Reading Reflection:
December 26, 2011
Letters to a Diminished Church, Dorothy Sayers (Thomas Nelson,2004)
What a great book. The subtitle, Passionate Arguments for the Relevance of Christian Dogma, would not be very popular for today’s Christian culture; but I would love to see this book make a comeback. For example, what do our Christian beliefs have to do with the goods we produce? What kind of work does a Christian do? Well, one of the essays is a speech she gave at Eastborne, England in 1942 called, Why Work? The thing I like about Sayers is that she asks the “right” questions that we sometimes don’t recognize are staring us right in the face. Here’s an example from Why Work?

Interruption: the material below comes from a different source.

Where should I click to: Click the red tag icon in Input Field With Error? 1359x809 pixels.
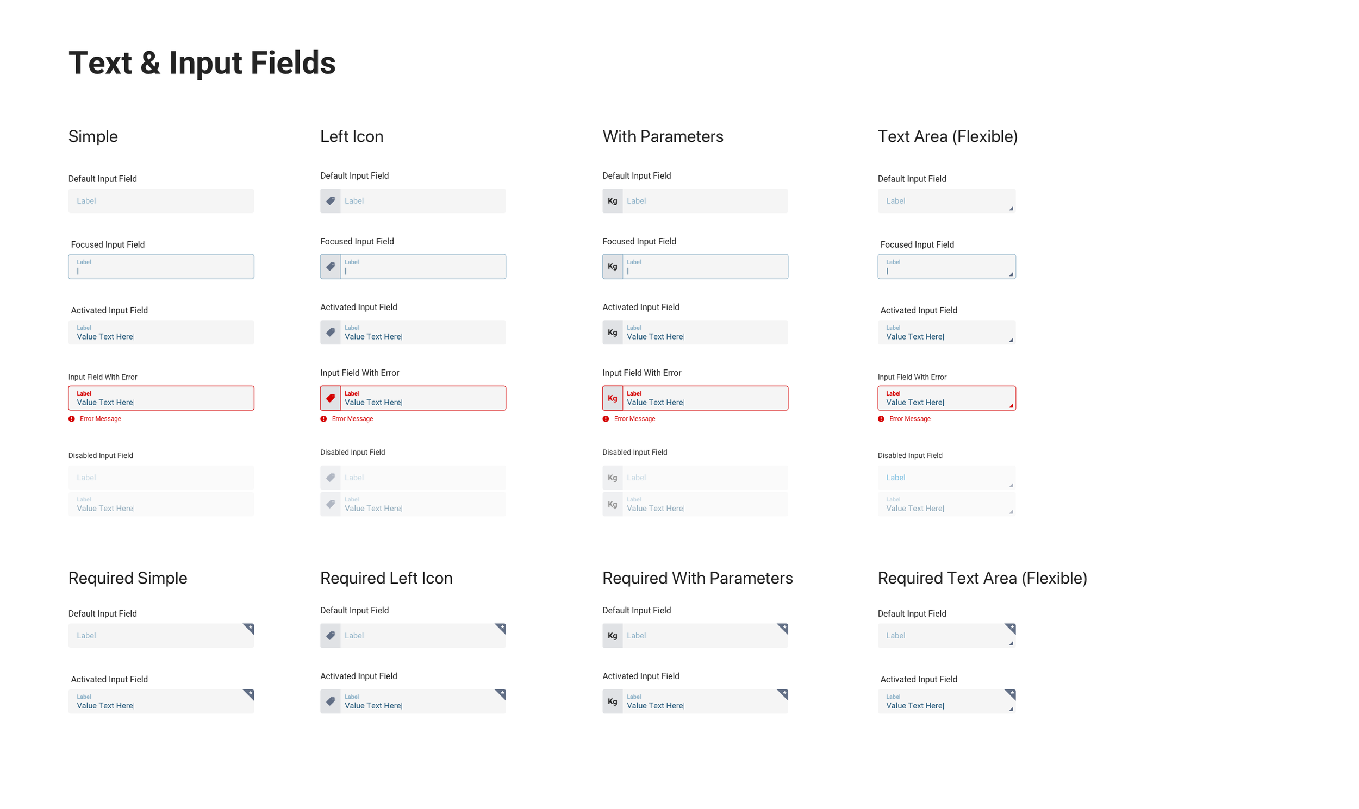(x=330, y=398)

The habit of thinking about work as something one does to make money is so ingrained in us that we can scarcely imagine what a revolutionary change it would be to think about it in terms of the work done. To do so would mean taking the attitude of mind we reserve for unpaid work—our hobbies, our leisure interests, the things we make and do for pleasure—and making that the standard of all our judgments about things and people. We should ask of an enterprise, not “will it pay?” but “is it good?”; of a man, not “what does he make?” but “what is his work worth?”; of goods, not “can we induce people to buy them?” but “are they useful things well made?”; of employment, not “how much a week?” but “will it exercise my faculties to the utmost?” And shareholders in—let us say—brewing companies, would astonish the directorate by arising at shareholder’s meetings and demanding to know, not merely where the profits go or what dividends are to be paid, not even merely whether the workers’ wages are sufficient and the conditions of labor satisfactory, but loudly, and with a proper sense of personal responsibility: “What goes into the beer?” (132-133).This sounds like something so obvious, yet maybe of which we have just lost complete sight. We look at work as a means to an end. A living. A lifestyle. A status even. Sayers argues, “work is not a thing one does to live, but the thing one lives to do. It is, or it should be, the full expression of the worker’s faculties, the thing in which he finds spiritual, mental, and bodily satisfaction, and the medium in which he offers himself to God” (134-135). In our attempts to be more spiritual, we have confused the idea of spiritual work. We think that it is only a moral issue, or even a Christianizing issue. So, in order to feel like we are living for God, we have Christian contractors and Christian soccer for our children. But we neglect the thought of the work itself. Sayers laments:
In nothing has the Church so lost Her hold on reality as in Her failure to understand and respect the secular vocation… The Church’s approach to an intelligent carpenter is usually confined to exhorting him not to be drunk and disorderly in his leisurely hours, and to come to church on Sundays. What the Church should be telling him is this: that the very first demand that his religion makes upon him is that he should make good tables… No piety in the worker will compensate for work that is not true to itself; for any work that is untrue to its own technique is a living lie (138-139).True-to-the-that! One of my biggest pet peeves is shoddy, second-class work being passed off as the so-called Christian version. Like I said, this seems so obvious, but so revolutionary. I want to give everyone a copy of this essay as our new mission statement for the American work force! What if our candidates for the Presidency actually addressed the quality of the work over the amount of jobs? How would welfare reform if our focus were on the beauty of good work?